(Dataset entries)
• • • • • • •

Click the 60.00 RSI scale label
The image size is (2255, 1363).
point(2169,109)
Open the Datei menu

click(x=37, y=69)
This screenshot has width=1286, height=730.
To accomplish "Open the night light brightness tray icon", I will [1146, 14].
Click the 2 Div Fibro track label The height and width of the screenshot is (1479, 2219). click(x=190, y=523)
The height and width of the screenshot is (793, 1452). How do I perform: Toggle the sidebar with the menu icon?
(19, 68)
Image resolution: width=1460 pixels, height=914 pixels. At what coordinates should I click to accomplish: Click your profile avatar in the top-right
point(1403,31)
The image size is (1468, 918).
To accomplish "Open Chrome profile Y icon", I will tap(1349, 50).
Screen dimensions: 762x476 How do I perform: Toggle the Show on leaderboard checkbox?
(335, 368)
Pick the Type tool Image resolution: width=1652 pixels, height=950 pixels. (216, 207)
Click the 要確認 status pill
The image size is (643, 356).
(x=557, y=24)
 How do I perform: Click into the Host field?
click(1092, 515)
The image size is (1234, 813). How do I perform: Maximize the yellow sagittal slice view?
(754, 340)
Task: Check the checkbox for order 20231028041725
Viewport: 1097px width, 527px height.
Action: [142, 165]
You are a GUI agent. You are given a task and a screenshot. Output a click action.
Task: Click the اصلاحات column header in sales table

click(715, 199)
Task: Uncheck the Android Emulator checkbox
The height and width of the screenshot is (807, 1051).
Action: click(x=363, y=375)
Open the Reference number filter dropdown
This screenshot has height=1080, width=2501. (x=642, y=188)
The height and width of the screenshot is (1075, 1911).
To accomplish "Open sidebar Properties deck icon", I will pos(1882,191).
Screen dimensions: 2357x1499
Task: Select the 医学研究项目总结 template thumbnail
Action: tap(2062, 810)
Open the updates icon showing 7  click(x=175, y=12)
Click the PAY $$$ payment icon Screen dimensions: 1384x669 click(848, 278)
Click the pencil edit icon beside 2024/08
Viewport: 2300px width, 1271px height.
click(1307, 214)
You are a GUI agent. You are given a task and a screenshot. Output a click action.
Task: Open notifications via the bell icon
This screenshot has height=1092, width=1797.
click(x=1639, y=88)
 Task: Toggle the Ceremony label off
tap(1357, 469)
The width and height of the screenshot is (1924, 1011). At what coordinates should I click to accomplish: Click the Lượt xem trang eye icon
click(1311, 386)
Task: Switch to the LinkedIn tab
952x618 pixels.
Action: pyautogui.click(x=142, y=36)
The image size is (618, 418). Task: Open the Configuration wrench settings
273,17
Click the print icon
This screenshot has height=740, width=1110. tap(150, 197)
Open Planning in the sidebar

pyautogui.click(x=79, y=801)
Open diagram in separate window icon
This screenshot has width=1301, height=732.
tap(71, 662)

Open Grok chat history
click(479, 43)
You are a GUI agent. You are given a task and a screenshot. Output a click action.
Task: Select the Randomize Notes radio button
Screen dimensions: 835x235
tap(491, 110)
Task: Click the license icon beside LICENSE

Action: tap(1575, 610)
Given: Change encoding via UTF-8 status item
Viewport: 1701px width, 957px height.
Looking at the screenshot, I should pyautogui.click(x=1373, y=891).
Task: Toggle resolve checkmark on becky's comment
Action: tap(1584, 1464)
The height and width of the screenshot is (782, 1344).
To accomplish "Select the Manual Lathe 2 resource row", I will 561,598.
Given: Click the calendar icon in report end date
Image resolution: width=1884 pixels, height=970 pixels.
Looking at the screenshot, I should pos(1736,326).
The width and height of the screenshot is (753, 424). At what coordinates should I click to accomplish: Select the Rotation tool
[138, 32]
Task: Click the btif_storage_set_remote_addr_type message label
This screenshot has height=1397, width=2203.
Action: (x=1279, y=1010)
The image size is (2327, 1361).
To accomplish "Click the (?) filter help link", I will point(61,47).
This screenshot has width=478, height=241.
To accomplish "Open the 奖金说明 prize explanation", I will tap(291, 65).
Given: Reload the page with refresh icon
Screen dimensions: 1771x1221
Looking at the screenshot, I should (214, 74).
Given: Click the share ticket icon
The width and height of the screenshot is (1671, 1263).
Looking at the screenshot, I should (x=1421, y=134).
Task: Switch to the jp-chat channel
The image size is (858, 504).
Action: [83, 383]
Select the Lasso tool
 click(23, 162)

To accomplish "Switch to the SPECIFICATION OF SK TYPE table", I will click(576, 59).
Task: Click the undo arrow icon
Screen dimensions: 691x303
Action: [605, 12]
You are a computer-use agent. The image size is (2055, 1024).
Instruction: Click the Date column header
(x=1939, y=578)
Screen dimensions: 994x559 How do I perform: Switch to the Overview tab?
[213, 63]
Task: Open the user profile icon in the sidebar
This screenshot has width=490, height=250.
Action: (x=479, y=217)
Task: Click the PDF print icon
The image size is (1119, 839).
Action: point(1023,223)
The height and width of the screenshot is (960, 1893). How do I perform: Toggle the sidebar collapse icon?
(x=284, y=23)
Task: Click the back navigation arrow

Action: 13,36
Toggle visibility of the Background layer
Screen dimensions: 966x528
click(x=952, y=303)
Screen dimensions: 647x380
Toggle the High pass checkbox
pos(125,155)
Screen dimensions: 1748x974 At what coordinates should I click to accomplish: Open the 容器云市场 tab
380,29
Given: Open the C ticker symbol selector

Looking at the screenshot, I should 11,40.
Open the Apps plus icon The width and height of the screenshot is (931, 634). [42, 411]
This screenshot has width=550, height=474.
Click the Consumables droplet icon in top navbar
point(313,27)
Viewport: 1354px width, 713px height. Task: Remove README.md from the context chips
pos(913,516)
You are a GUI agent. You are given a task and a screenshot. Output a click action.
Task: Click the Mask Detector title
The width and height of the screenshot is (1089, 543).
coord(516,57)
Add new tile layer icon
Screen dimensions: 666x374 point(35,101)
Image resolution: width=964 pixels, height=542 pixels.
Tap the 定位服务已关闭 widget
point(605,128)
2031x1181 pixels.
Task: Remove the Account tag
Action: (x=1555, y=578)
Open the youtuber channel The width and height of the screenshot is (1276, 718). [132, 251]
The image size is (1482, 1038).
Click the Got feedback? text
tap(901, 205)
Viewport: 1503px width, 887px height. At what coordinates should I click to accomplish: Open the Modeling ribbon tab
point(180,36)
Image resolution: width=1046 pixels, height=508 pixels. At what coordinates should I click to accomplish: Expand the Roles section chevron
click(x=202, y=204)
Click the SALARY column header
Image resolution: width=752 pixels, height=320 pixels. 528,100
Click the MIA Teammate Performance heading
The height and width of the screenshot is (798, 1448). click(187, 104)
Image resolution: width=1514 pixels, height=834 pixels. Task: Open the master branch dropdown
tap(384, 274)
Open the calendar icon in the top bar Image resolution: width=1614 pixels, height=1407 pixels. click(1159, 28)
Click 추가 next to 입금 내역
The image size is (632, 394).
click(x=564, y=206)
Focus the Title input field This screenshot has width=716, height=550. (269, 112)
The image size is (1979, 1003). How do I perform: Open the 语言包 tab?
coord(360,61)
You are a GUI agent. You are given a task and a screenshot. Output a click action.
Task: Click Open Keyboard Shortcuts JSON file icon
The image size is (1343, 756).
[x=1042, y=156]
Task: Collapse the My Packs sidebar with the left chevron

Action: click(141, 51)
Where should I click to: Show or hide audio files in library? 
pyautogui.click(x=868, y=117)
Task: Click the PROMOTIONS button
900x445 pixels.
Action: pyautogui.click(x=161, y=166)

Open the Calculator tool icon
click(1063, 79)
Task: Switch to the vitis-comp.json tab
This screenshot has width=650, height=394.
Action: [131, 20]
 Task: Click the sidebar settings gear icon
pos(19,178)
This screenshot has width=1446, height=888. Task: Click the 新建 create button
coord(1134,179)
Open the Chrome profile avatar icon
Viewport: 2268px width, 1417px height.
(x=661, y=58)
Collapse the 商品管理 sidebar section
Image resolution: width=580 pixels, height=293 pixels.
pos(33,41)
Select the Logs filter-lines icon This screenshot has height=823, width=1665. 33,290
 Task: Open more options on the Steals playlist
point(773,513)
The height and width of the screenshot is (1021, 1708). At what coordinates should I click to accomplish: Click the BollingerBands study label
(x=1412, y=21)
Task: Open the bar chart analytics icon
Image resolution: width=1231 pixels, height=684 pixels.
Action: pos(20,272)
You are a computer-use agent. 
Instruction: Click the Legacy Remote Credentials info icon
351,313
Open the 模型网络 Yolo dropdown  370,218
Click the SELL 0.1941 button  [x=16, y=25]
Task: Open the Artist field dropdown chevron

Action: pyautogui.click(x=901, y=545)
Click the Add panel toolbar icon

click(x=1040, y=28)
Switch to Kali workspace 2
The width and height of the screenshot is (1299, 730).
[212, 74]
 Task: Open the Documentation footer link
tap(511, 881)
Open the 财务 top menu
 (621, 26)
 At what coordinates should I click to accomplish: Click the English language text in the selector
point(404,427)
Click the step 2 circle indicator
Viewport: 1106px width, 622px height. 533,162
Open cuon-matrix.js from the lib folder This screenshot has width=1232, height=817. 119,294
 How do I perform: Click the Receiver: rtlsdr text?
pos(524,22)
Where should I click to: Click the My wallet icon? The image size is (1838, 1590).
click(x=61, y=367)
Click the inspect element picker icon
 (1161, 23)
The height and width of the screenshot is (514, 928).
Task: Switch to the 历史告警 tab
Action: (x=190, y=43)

• • • • • • •

Would you copy out exactly the lines above that start at the one containing "The image size is (1343, 756)." and end at the one containing "Open the Chrome profile avatar icon", inclusive?

The image size is (1343, 756).
[x=1042, y=156]
Task: Collapse the My Packs sidebar with the left chevron

Action: click(141, 51)
Where should I click to: Show or hide audio files in library? 
pyautogui.click(x=868, y=117)
Task: Click the PROMOTIONS button
900x445 pixels.
Action: pyautogui.click(x=161, y=166)

Open the Calculator tool icon
click(1063, 79)
Task: Switch to the vitis-comp.json tab
This screenshot has width=650, height=394.
Action: [131, 20]
 Task: Click the sidebar settings gear icon
pos(19,178)
This screenshot has width=1446, height=888. Task: Click the 新建 create button
coord(1134,179)
Open the Chrome profile avatar icon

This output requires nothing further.